#### [実施事項]
A) Omoinotakeのインタビュー記事について、次の問いに答えてください。
(i) 今年リリースされた楽曲として挙げられている三曲は何ですか。
(ii) レオの担当パートは何ですか。
(iii) 今年は何ヶ月連続でシングルを出す方針で進めましたか。
B) レコードのうち「1296x380 pixels.」を含む行から「Action: [x=49, y=91]」を含む行までを、「Dedicated」を「Shared」に置き換えて修正してください。それ以外は変えず、その範囲の行だけを示してください。

#### [出典抜粋]

———

前説

[ad]

今年、シーンに大きく存在感を示したバンドっていると思うけど、自分の中で外せないバンドが一組いる。

それが、Omoinotakeである。

「モラトリアム」「産声」「One Day」など、ぐっとくる楽曲を今年、たくさんリリースした彼ら。

なんとかして、今のOmoinotakeのお話を訊きたいと思った自分は、無理を承知でインタビューをさせていただきました。

というわけで、この記事では今のOmoinotakeの言葉をテキストにしております。

御覧ください。どうぞ。

本編

インタビュー

──単純に今年はどうでしたか?

レオ(Vo&Key):良い曲をたくさんリリースできたのがよかったですね。

──確かにリリースが多い印象でしたね。

レオ:2019年の3作がよかったというのがあったので、その勢いを殺さないように今年も、三ヶ月連続でシングルを出そうということで進めていきました。

———

#### [演習データ]
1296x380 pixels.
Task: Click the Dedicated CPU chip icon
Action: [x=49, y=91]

———

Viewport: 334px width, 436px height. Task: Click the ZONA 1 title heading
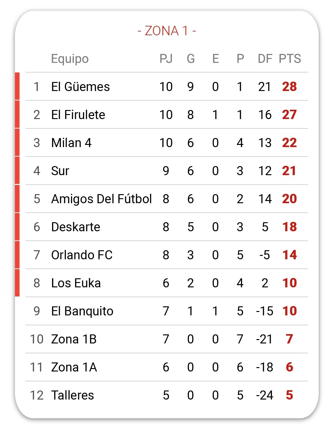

———

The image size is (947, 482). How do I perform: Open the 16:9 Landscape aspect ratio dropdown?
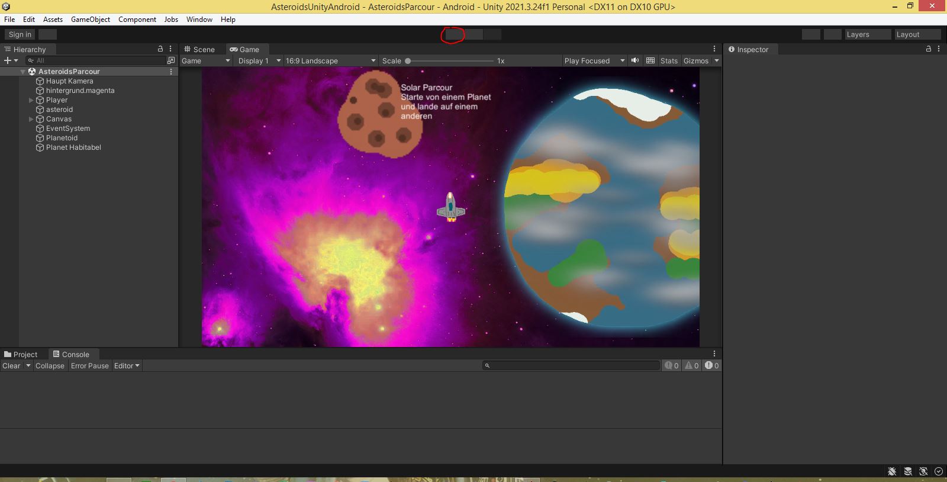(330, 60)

———

#### [本演習の解答]
A)
(i) 「モラトリアム」「産声」「One Day」
(ii) Vo&Key
(iii) 三ヶ月連続

B)
1296x380 pixels.
Task: Click the Shared CPU chip icon
Action: [x=49, y=91]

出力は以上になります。